I'm planning doing some traveling around SEA for a number of months. I'd like to possibly rent 30-90 days but possibly longer (6 months) I'm able to do phone support remotely. And have the option now at 48 to spend a few months in different locations. Thailand, Vietnam, etc. I'd like to know how legal this is with the Thai government and what online/phone access is in places like Phuket and Ko Samui.
Would a 90 day travel visa be ok?

TY


----------



## zend (Sep 7, 2016)

Yes its possible.You can find many apartment rentals. Try and get a multiple entry visa to thailand. Fly Airasia there is always cheap promotions available


Sent from my iPhone using Tapatalk


----------



## Thai Bigfoot (Aug 29, 2009)

prubah said:


> I'm planning doing some traveling around SEA for a number of months. I'd like to possibly rent 30-90 days but possibly longer (6 months) I'm able to do phone support remotely.

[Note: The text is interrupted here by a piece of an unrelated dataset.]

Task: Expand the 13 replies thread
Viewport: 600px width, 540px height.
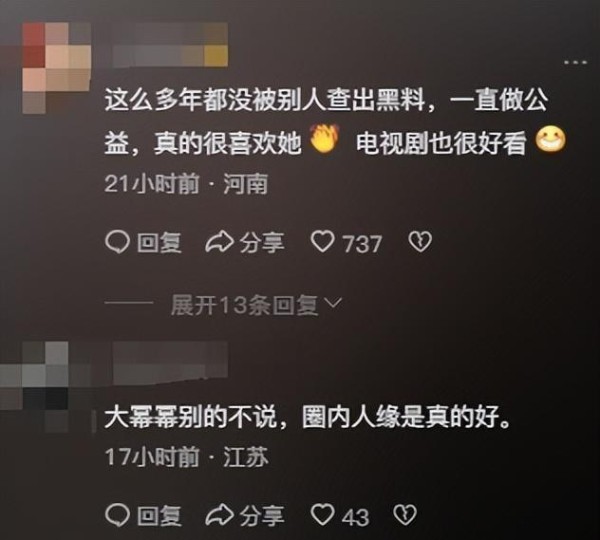Action: [256, 305]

And have the option now at 48 to spend a few months in different locations. Thailand, Vietnam, etc. I'd like to know how legal this is with the Thai government and what online/phone access is in places like Phuket and Ko Samui.
> Would a 90 day travel visa be ok?
> 
> TY


In Thailand, Phuket internet fine. Many places to rent with long term tourism down 50%. 
However, you can't legally work on your own.


----------